As an exercise, I attempted to manually translate a pulse $n_0$ steps to the right and recover the translation using the time-shift property. The problem I'm encountering is that the phase unwrapping of the fft of the translated pulse is not a straight line like it should be, despite that the theoretical and manually translated pulses appear to be exactly the same. I've written a very simple script to illustrate this. Can someone explain what I'm doing wrong? This is important because in reality, I won't have $n_0$.
[EDIT]
Here is the math showing how to recover the translation.
$$y(t) = x(t-t_0) = x(t)*h(t)$$ $$Y(\omega) = X(\omega)H(\omega)$$ By the time shift property: $$H(\omega) = e^{-j\omega t_0}$$ $$e^{-j\omega t_0} = Y(\omega)/X(\omega)$$ $$t_0 = -ang(H(\omega))/w$$
from numpy import *
from scipy import *
N = 1000
n0 = 200
pulse = zeros(N)
pulset = zeros(N)
pulse[100:200] = 1
pulset[100+n0:200+n0] = 1 # t0 = 100
f = arange(0, 1, 1./N)
w = 2*pi*f
X = fft(pulse)
Y1 = fft(pulset)
Y2 = exp(-1j*w*n0)*X # theoretical transformation
plot(Y1) # Y1 and Y2 look the same
plot(Y2)
print(sum([abs(Y1[i] - Y2[i]) for i in range(0, len(Y1))])) # 1.12701544921e-10
figure()
t1 = -unwrap(angle(Y1/X))/w
t2 = -unwrap(angle(Y2/X))/w
plot(t1)
plot(t2)
figure()
plot(unwrap(angle(Y1/X)))
plot(unwrap(angle(Y2/X)))
[EDIT2] I posted pictures of the super imposed FFTS of Y1 and Y2, unwrapped phase and calculated time shift.

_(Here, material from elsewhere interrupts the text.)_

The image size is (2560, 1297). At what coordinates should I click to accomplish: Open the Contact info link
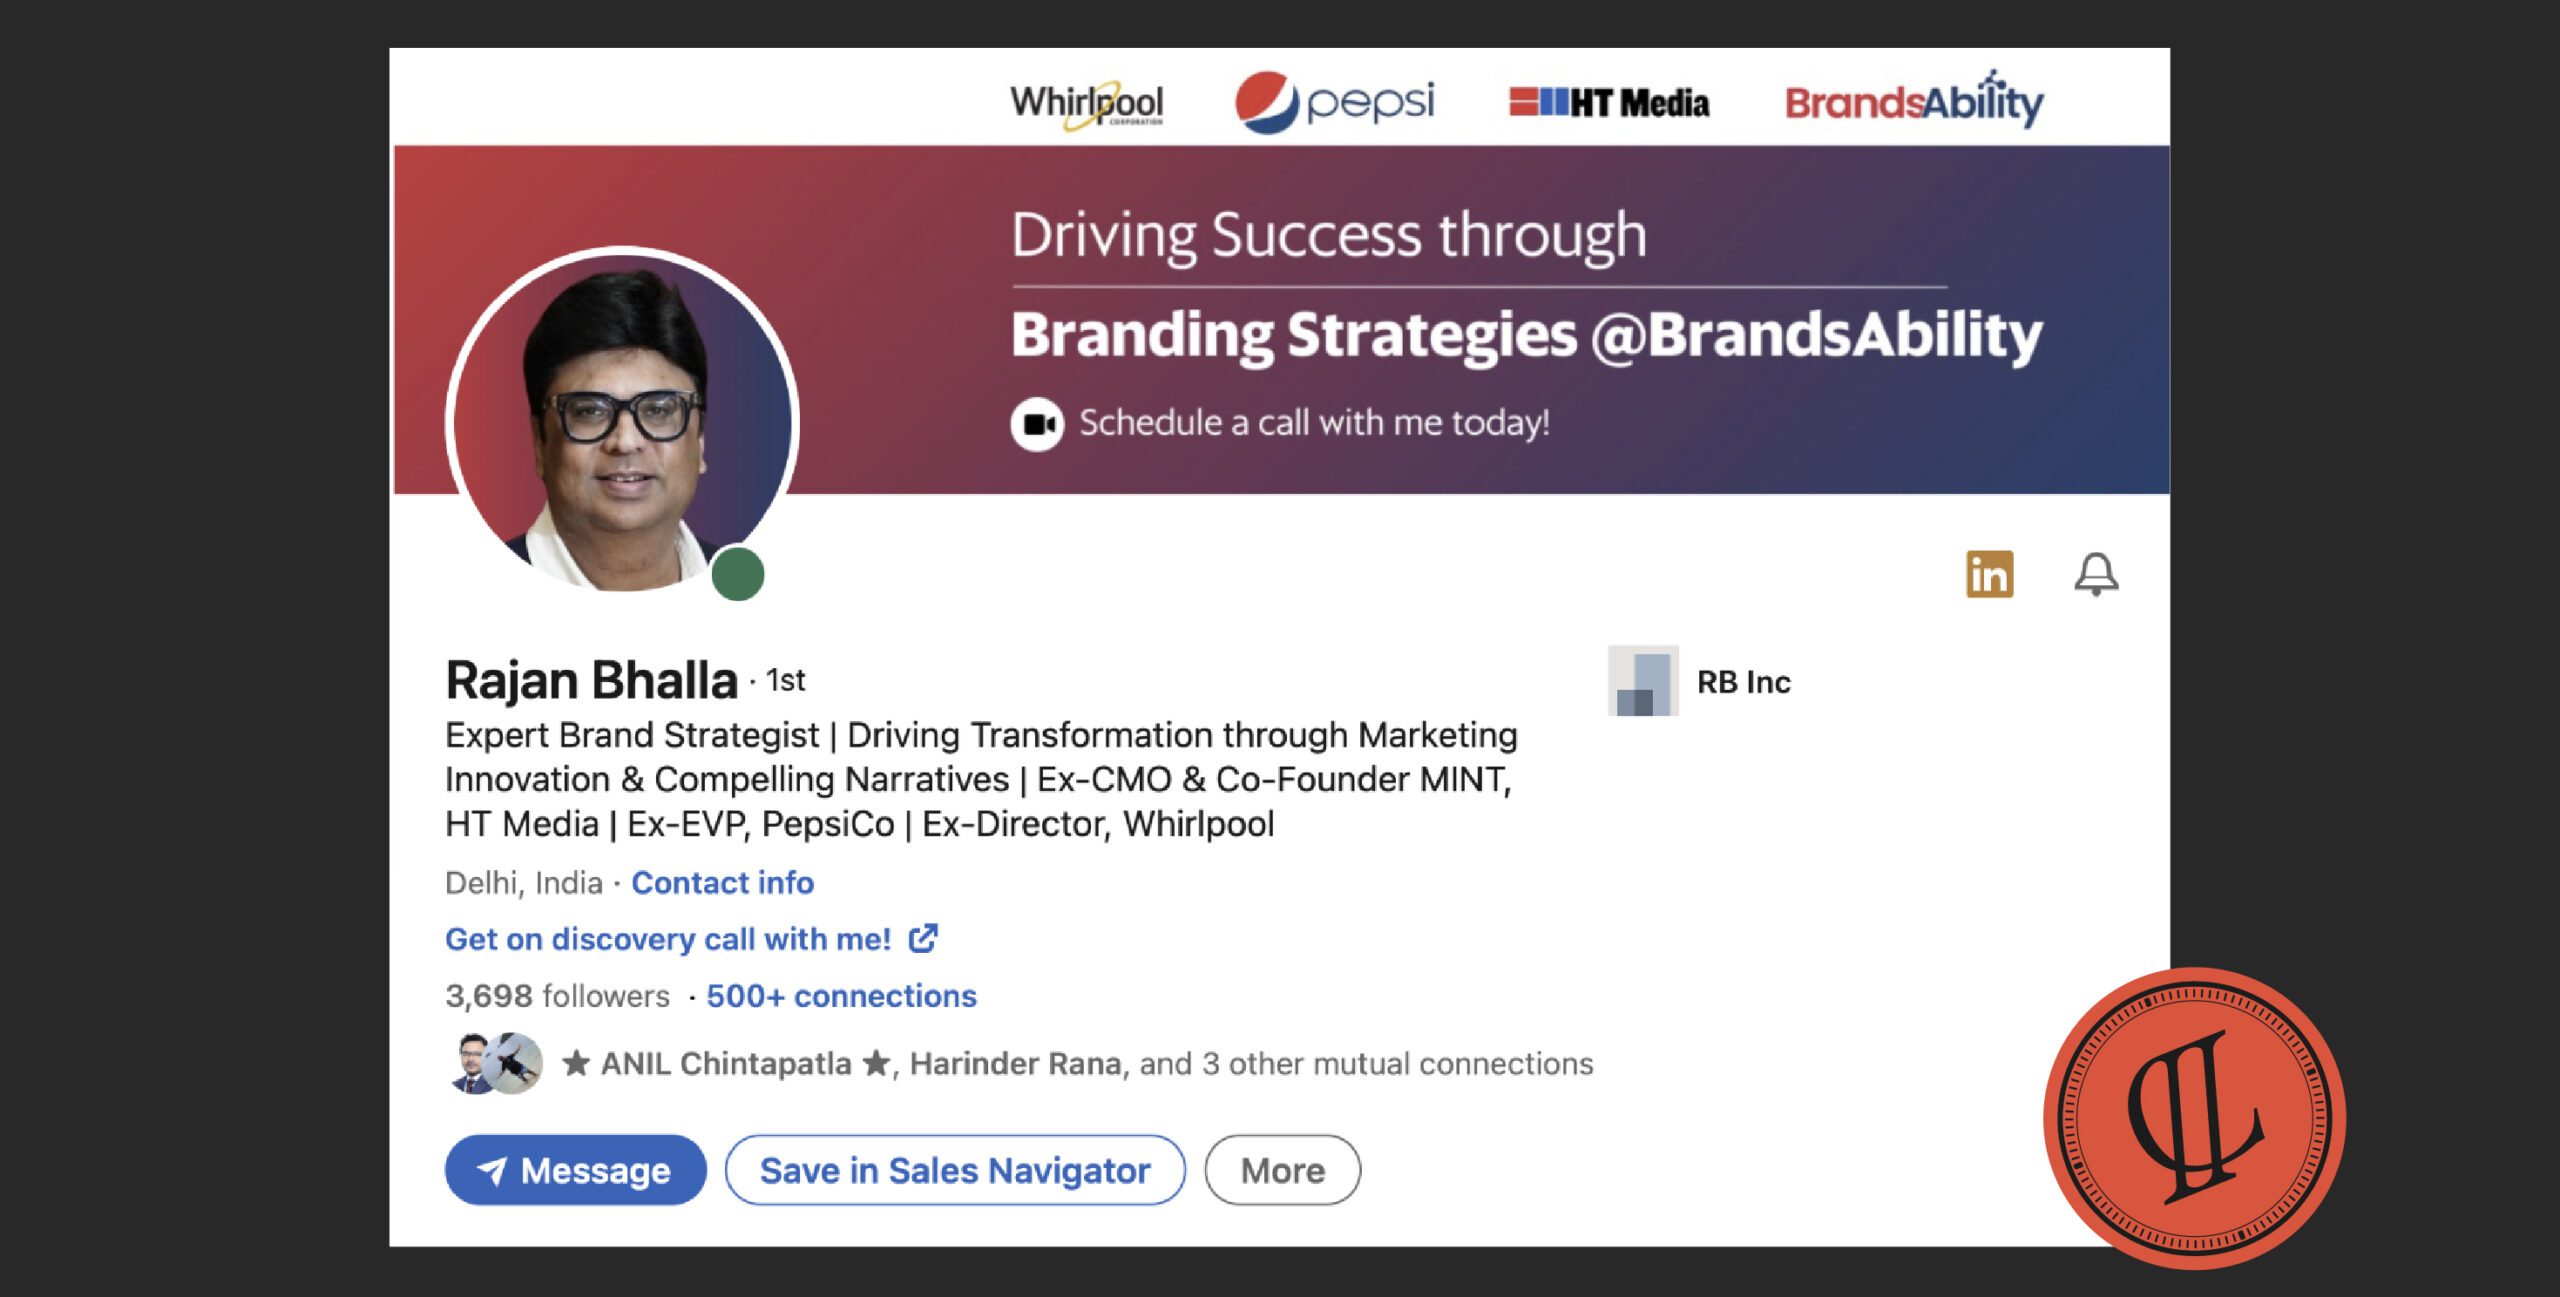tap(722, 883)
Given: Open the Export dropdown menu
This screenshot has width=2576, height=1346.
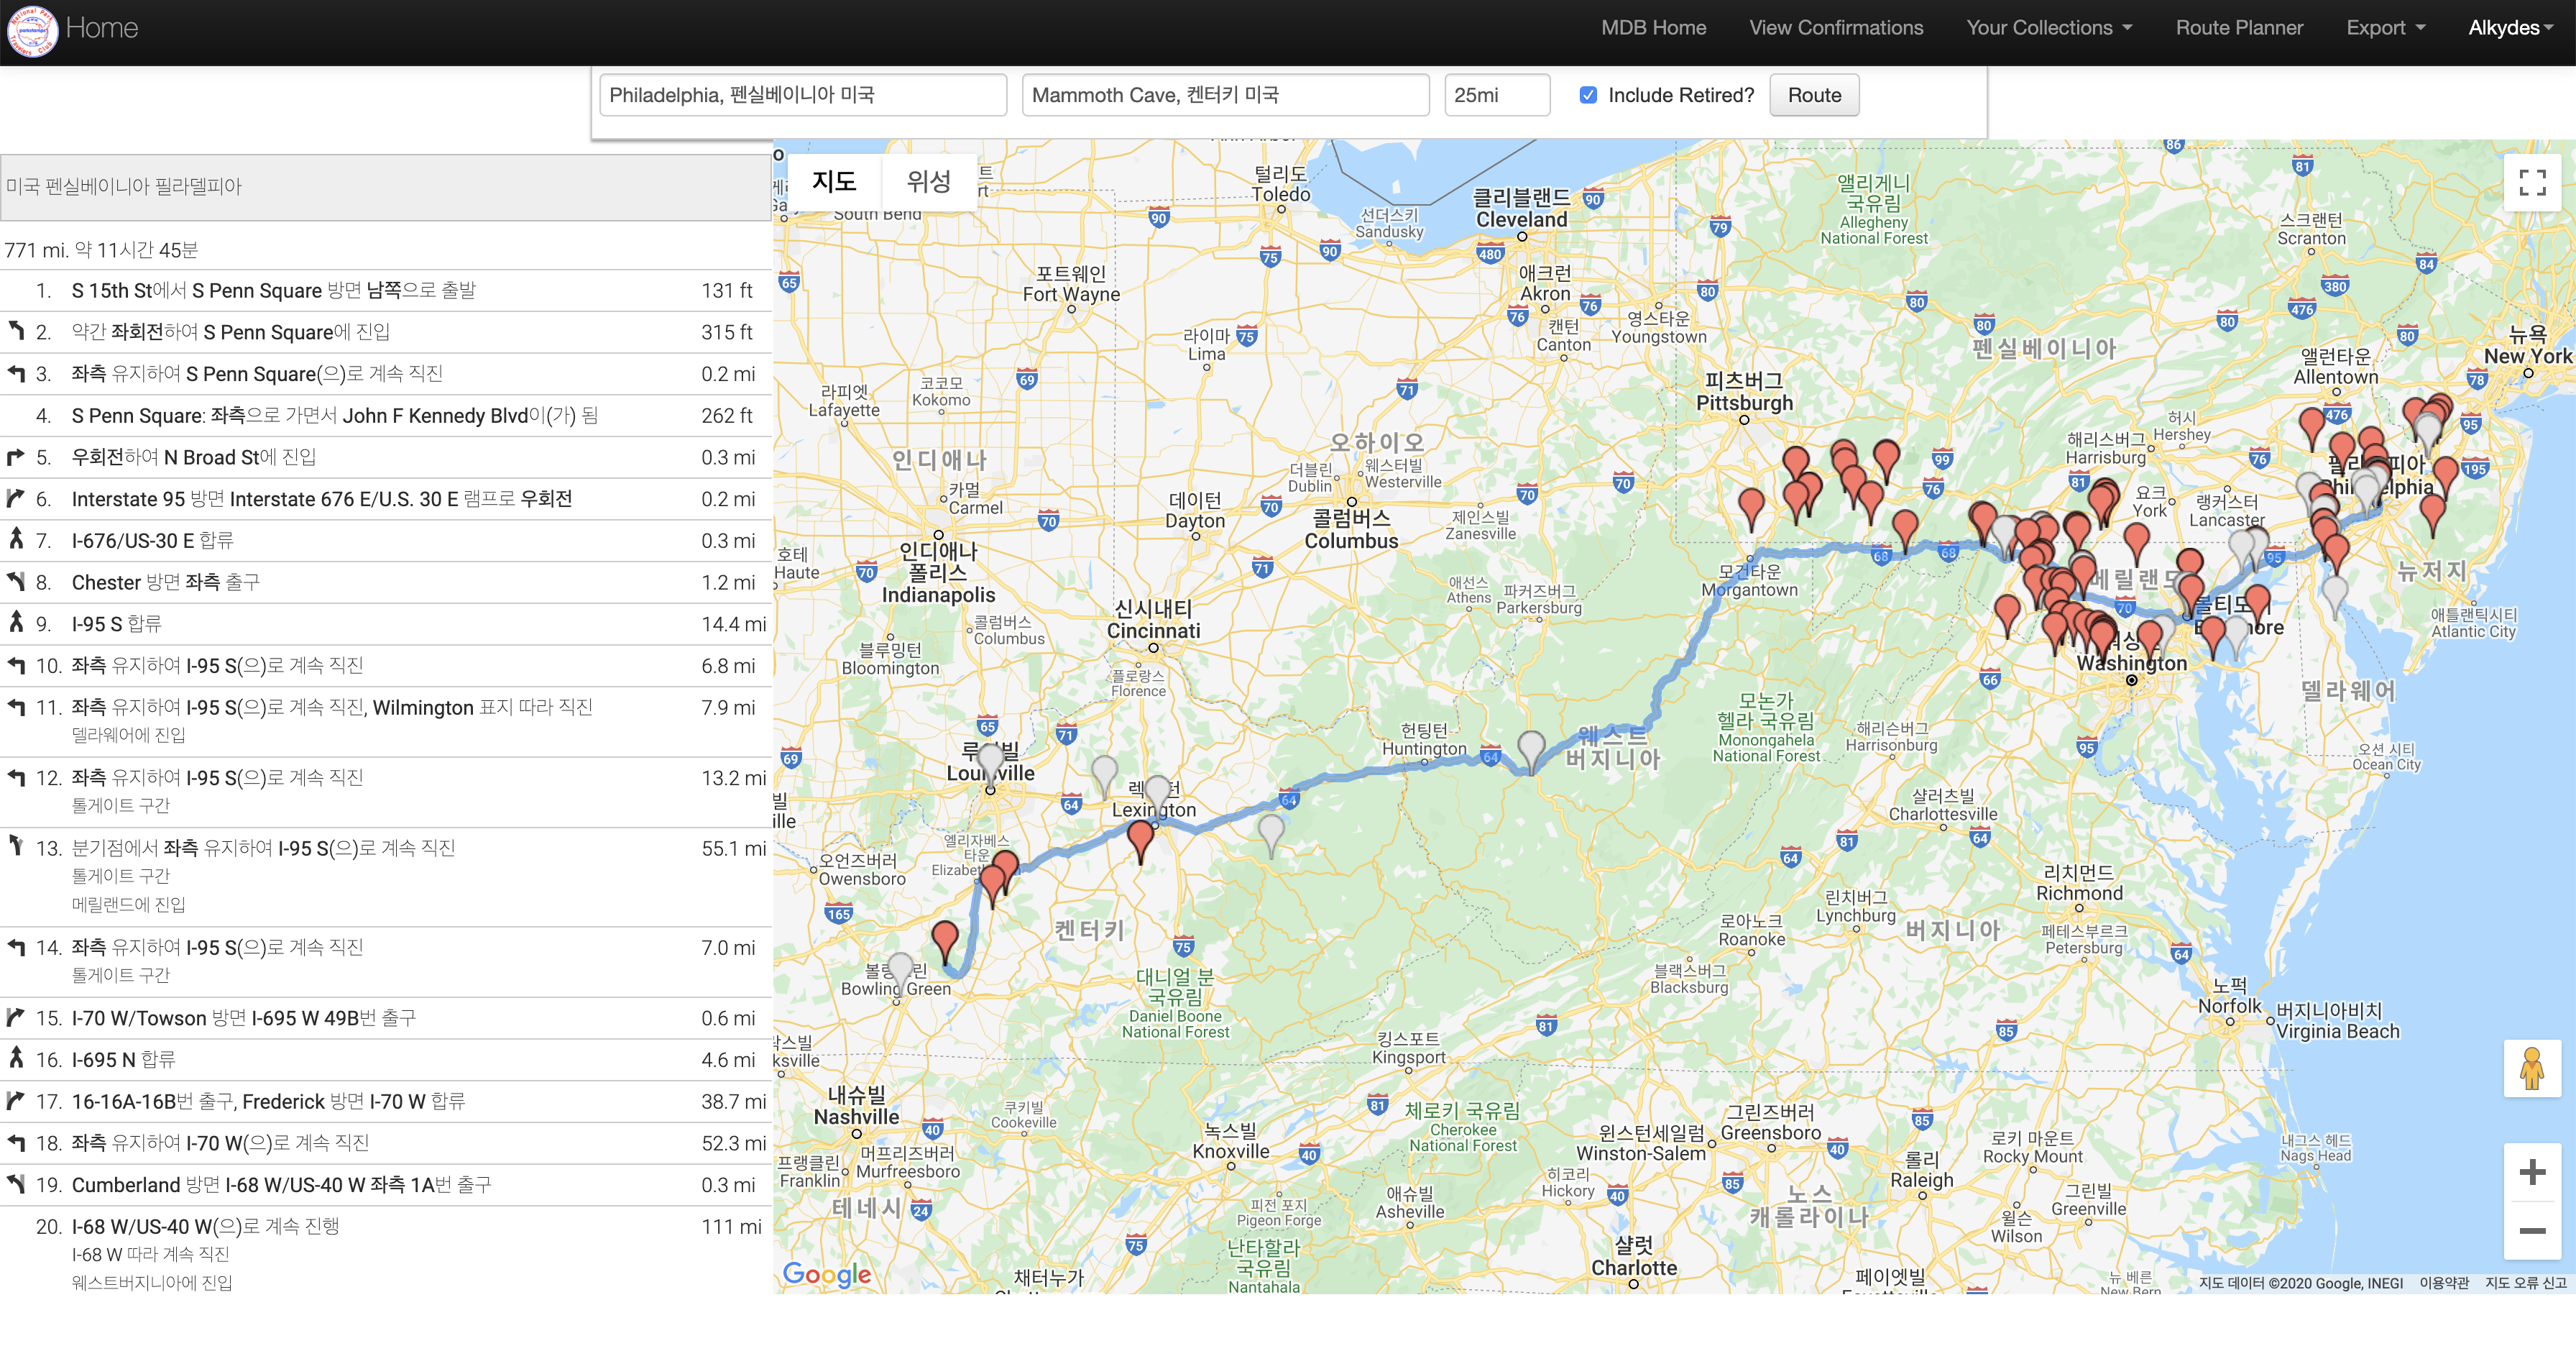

[EDIT3] Same pictures (minus the FFTs) but with multipling by conj(X) instead of dividing by X
[EDIT4]
So after looking at MATLAB code (in comments) I looked into the phase unwrapping and indeed after I changed the discont parameter to 5, the phase unwrapped more correctly meaning it was unwrapping where it should not have (second last picture) but looking at the calculated time shift (last picture) there were still spikes. I then looked at the super imposed wrapped phase (third last picture - I zoomed in) and indeed they were different, unlike in MATLAB where they are exactly the same. It is worth noting that I am using 32 bit python and I ran the MATLAB code in 64 bit MATLAB although I'm not sure if that has anything to do with it.